The study used data from a previous 2017-2018 study on Phoenix’s I-10 highway, which includes data on pavement vibration and temperature, as well as how each of the vehicle and iPhone-based sensors performed in comparison to the others. The data were used to conduct a test of four distinct machine learning models including Random Forest (RF), Neural Network (NN) Logistic Regression (LR), and Support Vector Machine (SVM), using a scale of good/fair/poor to scale pavement condition. In addition to testing the four models, the researchers also analyzed the effect of temperature on pavement distress and the most effective location of sensors.
The study yielded several significant results. The team concluded that the RF (Random Forest) algorithm has the highest efficacy and overall accuracy compared to the other models. Overall, they found that CeSSA technology is sufficiently able to determine vibration patterns and distress. Other observed results included the positive correlation between temperature and pavement distress, where higher temperatures are associated with a greater extent of distress. The final data set for the project may be found at https://doi.org/10.7910/DVN/MGGWCN.

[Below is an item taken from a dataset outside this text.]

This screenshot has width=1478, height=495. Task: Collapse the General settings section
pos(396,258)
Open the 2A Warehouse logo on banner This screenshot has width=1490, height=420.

Road quality and pavement stress continue to be significant issues in transportation infrastructure. According to a 2016 research report by TRIP, a transportation research organization, approximately 32% of the country’s roads in major urban areas are in poor condition, with just 28% being considered “good.” The substandard quality costs drivers using these roads close to $112 billion annually in repairs and maintenance costs, impacts that are exacerbated by increasing road usage rates as more vehicles utilize the road. The recent research contribution by Ho, Zhang, Gao, Gerosa, and Cambou provides important information on the efficacy of new cost-effective sensors for road quality management, which may prove to be an integral part of developing more efficient and consistent road repair systems in the future.